1208P - Continuous infusion of cilengitide with radio-chemotherapy in Stage III NSCLC: a phase I study

Date 27 September 2014
Event ESMO 2014
Session Poster Display session
Topics Anticancer Agents
Surgical Oncology
Non-Small Cell Lung Cancer
Biological Therapy
Radiation Oncology
Presenter Elizabeth Cohen-Jonathan Moyal
Citation Annals of Oncology (2014) 25 (suppl_4): iv417-iv425. 10.1093/annonc/mdu348
Authors E.L. Cohen-Jonathan Moyal1, C. Massabeau1, T. Filleron1, A. Modesto1, J. Bachaud1, I. Rouquette2, L. Dierickx3, R. Aziza3, L. Bigay-Gamé4, G. Plat2, M. Mounier5, C.A. Gomez-Roca6, J. Delord6, J. Mazières7
  • 1Dpt De Radiotherapie, Institut Universitaire du Cancer-Oncopole, 31059 - Toulouse/FR
  • 2Thoracic Oncology, CHU Toulouse - Hôpital Larrey, 31000 - toulouse/FR
  • 3Dpt D'imagerie, Institut Universitaire du Cancer-Oncopole, 31059 - Toulouse/FR
  • 4Unité D'oncologie Thoracique, Larrey hospital, 31059 - Toulouse/FR
  • 5Bureau Des Essais Cliniques, Institut Universitaire du Cancer-Oncopole, 31059 - Toulouse/FR
  • 6Medical Oncology Dpt, Institut Universitaire du Cancer-Oncopole, 31059 - Toulouse/FR
  • 7Department Of Thoracic Oncology, Hôpital De Larrey, Toulouse/FR



We have shown that αvß3 integrins control radioresistance, hypoxia and angiogenesis and that co-expression of FGF-2 and αvß3 integrins in the tumors of patients treated with exclusive radio-chemotherapy for stage III non-small lung carcinoma (NSCLC), was associated with a worse local control, suggesting that inhibition of αvß3 integrin could induce a radiosensitization of such tumours. We designed a phase I trial associating the specific αvß3/αvß5 integrin inhibitor cilengitide with radio-chemotherapy in patients with stage III NSCLC.

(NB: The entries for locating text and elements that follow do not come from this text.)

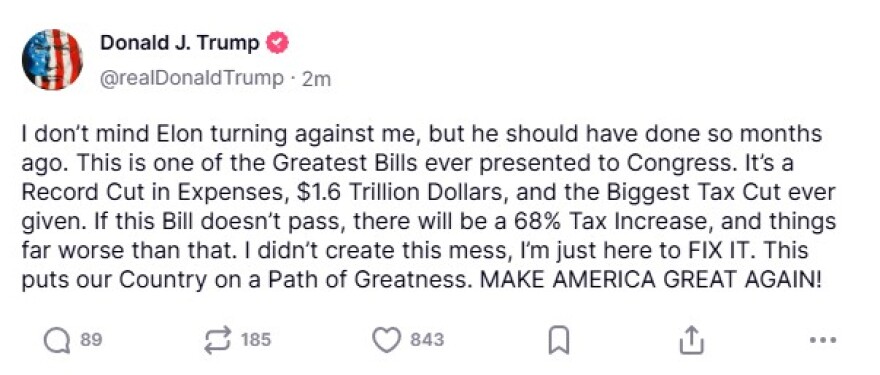Click the reply speech bubble icon
This screenshot has height=375, width=880.
pos(58,341)
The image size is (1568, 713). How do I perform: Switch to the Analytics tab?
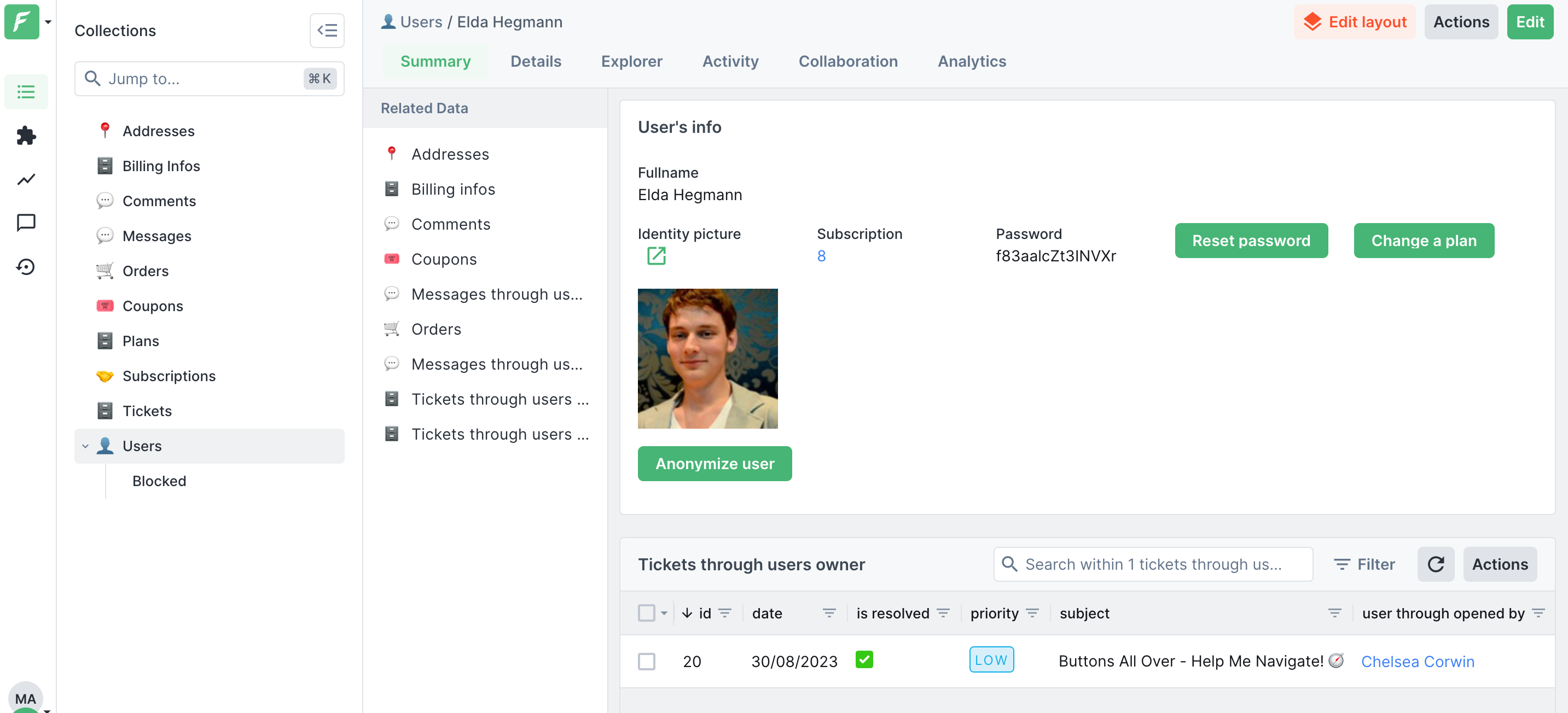(971, 61)
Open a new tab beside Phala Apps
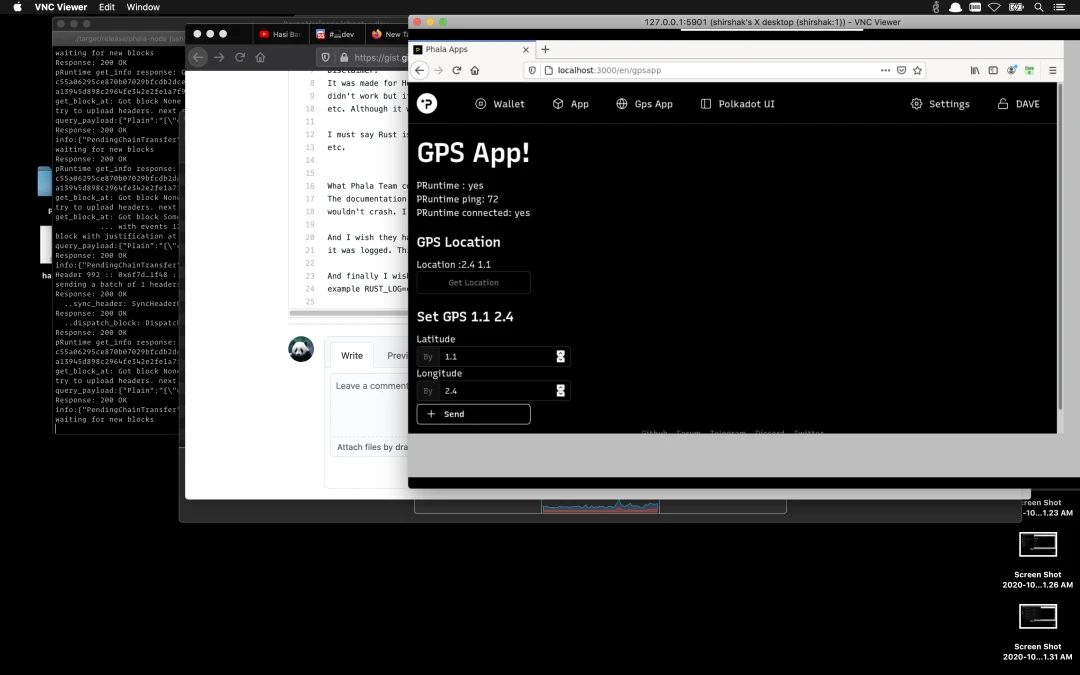 545,49
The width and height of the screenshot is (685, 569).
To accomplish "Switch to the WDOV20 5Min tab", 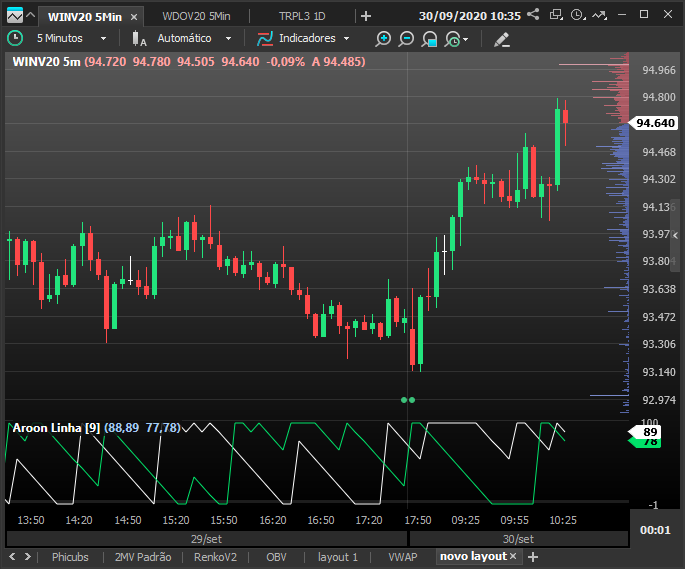I will click(x=196, y=16).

A standard 3 + 3 dose escalation design was used. Cilengitide was given in continuous infusion starting 2 weeks before and then during the whole course of the radio-chemotherapy (66 Gy combined with a Platine-Navelbine regimen), and then at a dose of 2000 mg twice a week in association with chemotherapy. Planed Cilengitide continuous infusion dose levels were 12, 18, 27 and 40 mg/h. PET-FDG and CT scan were performed before and then after the first two weeks of Cilengitide administration and then 2 months after the end of radio-chemotherapy. Patients were followed by CT scan. Toxicity for DLT was assessed during combined treatment and until 1 month after. Clinical response on CT scan and TEP was evaluated according to RECIST and PERCIST criteria.


Fourteen patients were included between March 2010 and July 2013. Eleven patients were evaluable for DLT. No DLT was observed at level 0, 1 and 2. One DLT, a tracheo-bronchial fistula was reported at the 40 mg/h dose. No relevant adverse event related to Cilengitide (7 grade 1 and one grade 2) was observed on the whole population. Among 11 patients evaluable for efficacy, 9 patients presented a partial response and 2 a stable disease. At 6 months after the end of radio-chemotherapy, 2 patients presented a progressive disease. At PET evaluation 2 months after radio-chemotherapy, 4 patients had a complete response and 4 patients had a partial response.


Cilengitide given continuously with radio-chemotherapy was well tolerated and shows encouraging clinical results, suggesting that targeting αvß3 integrin continuously during radio-chemotherapy in NSCLC is a promising approach to treat this disease.


E.L. Cohen-Jonathan Moyal: E Moyal has been member of an advisory board for Merck KGaA and received a funding grant from Merck KGaA for research. All other authors have declared no conflicts of interest.